Son humour féroce, intelligent et percutant est bien connu des téléspectateurs de Canal +. Il serait dommage de passer à côté des romans de ce génial touche-à-tout

Qui ça? Liberski? L’histrion des Snuls et autres Jaadtoly qui firent les belles heures de Canal +? L’auteur, avec son comparse Frédéric Jannin, des sketchs Belgacom (« Allô, c’est toi? »), devenus des classiques? Belge, on savait; mais écrivain? Seuls ceux qui ont eu le bonheur de lire ses romans, comme G.S., écrivain tout simplement (Albin Michel, 1996) et Des tonnes d’amour (Niffle-Cohen, 2000), savent en effet de quelle plume il nous chauffe. Et qu’un Liberski peut en cacher un autre. Quoique, est-ce bien un autre?

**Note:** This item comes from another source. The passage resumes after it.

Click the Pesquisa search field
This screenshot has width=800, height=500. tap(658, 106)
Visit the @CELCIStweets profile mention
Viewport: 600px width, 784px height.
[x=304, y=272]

Créateur polymorphe, homme-orchestre, touche-à-tout professionnel, comique à tiroirs, penseur-gigogne… L’homme est, décidément et absolument, rétif à toute catégorie. Et son talent peut piocher, avec un égal bonheur, dans le magasin des disciplines artistiques. Un magasin qui, chez ce surdoué à la fois auteur de sketchs, critique d’art, publicitaire, cinéaste, comédien, plasticien, romancier… relèverait plutôt de l’armurerie d’un tireur d’élite.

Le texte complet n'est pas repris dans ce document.